**PAGE:**
— BEGIN —

Uncovering the Iceberg of Hidden Intelligence in ITSM

ITSM ticketing requests often have deceptively simple solutions. Yet, ticketing volumes continue to rise and overwhelm the limited front-line ITSM workforce that serves a crucial role in IT service delivery.

While the problem is well-recognized by ITSM service agents and help desk staff, management and executives responsible for key ITSM decisions do not necessarily share the same perception of the ground realities.

Popular theory in the domain of organizational management and operations posits the lack of communication between front-line employees, management and business executives as responsible for this gap. The disconnect is not limited to discussions between employees at various hierarchical levels of the organizations, but also intelligence from the data available to them.

While a broad scope of intelligence is available to engineers immediately in charge of analyzing data, only the select metrics KPIs are communicated to leadership and business executives and the front-line support staff, and almost none is communicated to front-line staff responsible for engaging with end-users.

— END —

**INSTRUCTIONS TO FOLLOW:** In the article on hidden intelligence in ITSM, reproduce the stretch from "While the problem" through "engaging with end-users.", substituting "service desk" for "help desk".

**MATERIAL PROVIDED:**
— BEGIN —

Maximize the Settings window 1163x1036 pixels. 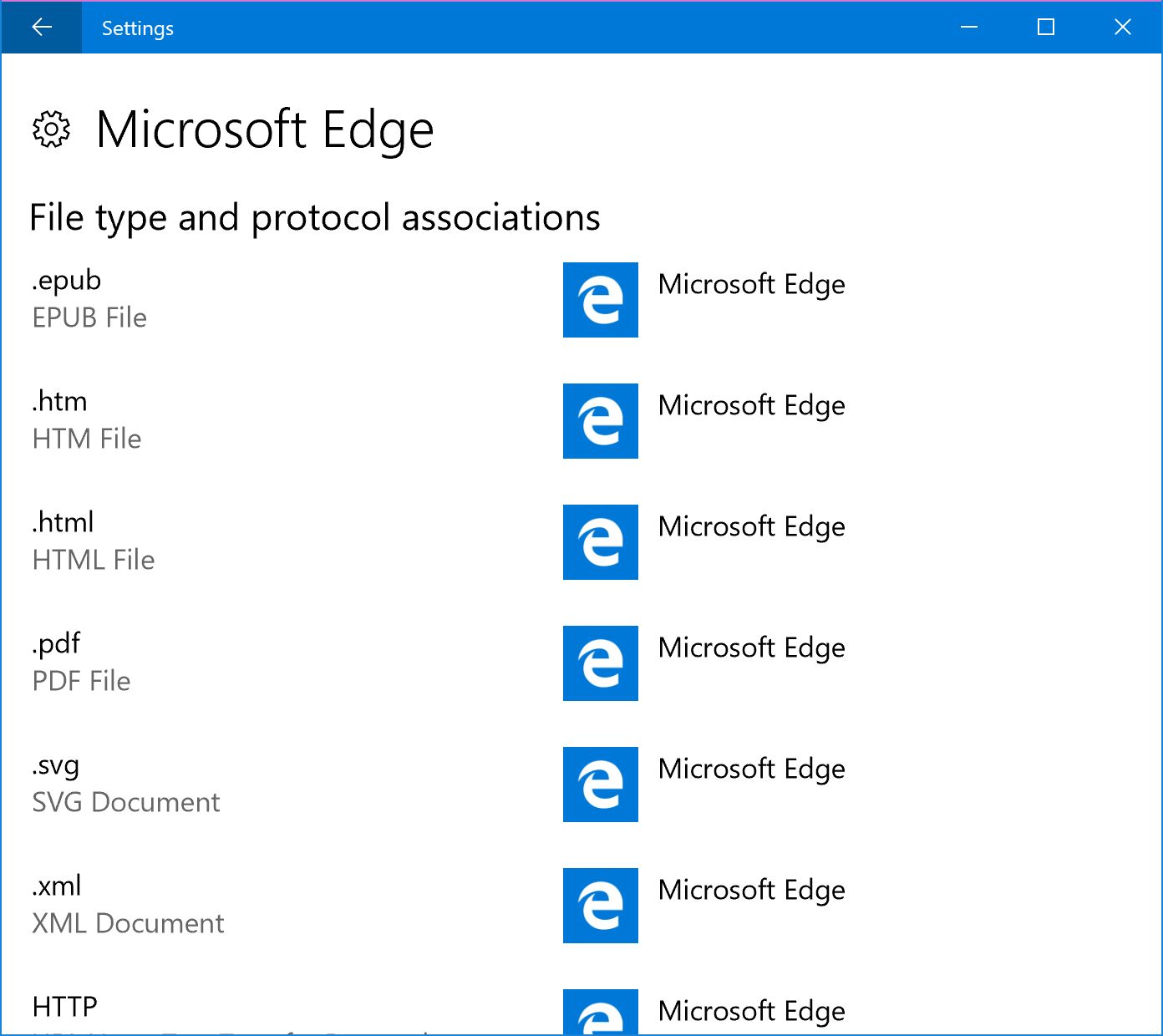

— END —

**SOLUTION TO THE EXERCISE:**
While the problem is well-recognized by ITSM service agents and service desk staff, management and executives responsible for key ITSM decisions do not necessarily share the same perception of the ground realities.

Popular theory in the domain of organizational management and operations posits the lack of communication between front-line employees, management and business executives as responsible for this gap. The disconnect is not limited to discussions between employees at various hierarchical levels of the organizations, but also intelligence from the data available to them.

While a broad scope of intelligence is available to engineers immediately in charge of analyzing data, only the select metrics KPIs are communicated to leadership and business executives and the front-line support staff, and almost none is communicated to front-line staff responsible for engaging with end-users.